● DOCUMENT EXTRACT
* BEGIN *
Really ? kernel/smp.c is full of comments.
Too many comments and people seem to not read them ;)
Take a look at smp_call_function(), which is called from on_each_cpu()

Indeed, it's written black on white on smp_call_function(). I guess
we'll have to dig into the details of the mvpp2 hardware and its
per-CPU registers and see how to handle things properly.

Thanks a lot for your input!

Thomas

--
Thomas Petazzoni, CTO, Free Electrons
Embedded Linux, Kernel and Android engineering
http://free-electrons.com

Hannes Frederic Sowa

2014-10-21 10:08:52 UTC

Permalink

Post by Thomas Petazzoni
So, the question is: is this patch the correct solution (but then other
usage of spin_lock in af_unix.c might also need fixing) ? Or is the
network driver at fault?

It feels like a false positive. Do you see one core spinning tightly on
a lock? Does the system get unusable?

Bye,
Hannes

Thomas Petazzoni

2014-10-21 10:13:04 UTC

Permalink

Dear Hannes Frederic Sowa,

Post by Hannes Frederic Sowa

Post by Thomas Petazzoni
So, the question is: is this patch the correct solution (but then other
usage of spin_lock in af_unix.c might also need fixing) ? Or is the
network driver at fault?
* END *
● DATASET EXTRACT
* BEGIN *
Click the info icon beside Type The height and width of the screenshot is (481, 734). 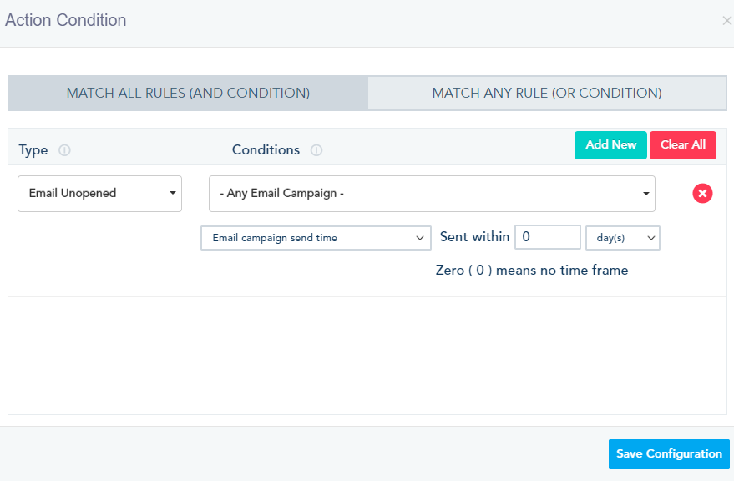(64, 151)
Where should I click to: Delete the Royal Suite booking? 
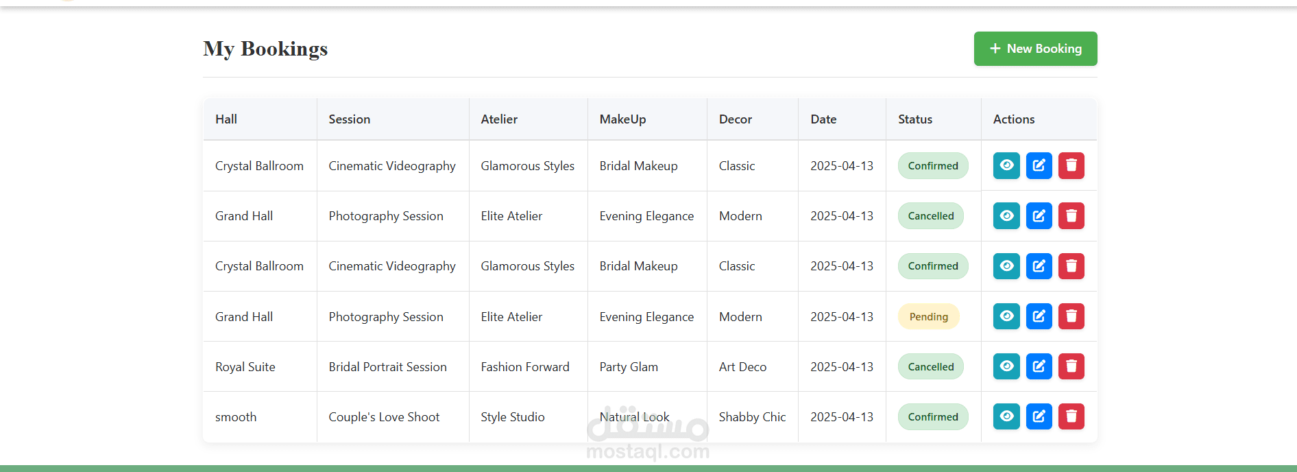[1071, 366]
* END *
● WHAT THIS TASK INVOLVES
Answer these from the mailing-list thread:
(a) Which function calls smp_call_function()?
(b) Thomas Petazzoni is CTO of which company?
(c) What date and time are shown on Hannes Frederic Sowa's post?

● ANSWER TO THE PROBLEM
(a) on_each_cpu()
(b) Free Electrons
(c) 2014-10-21 10:08:52 UTC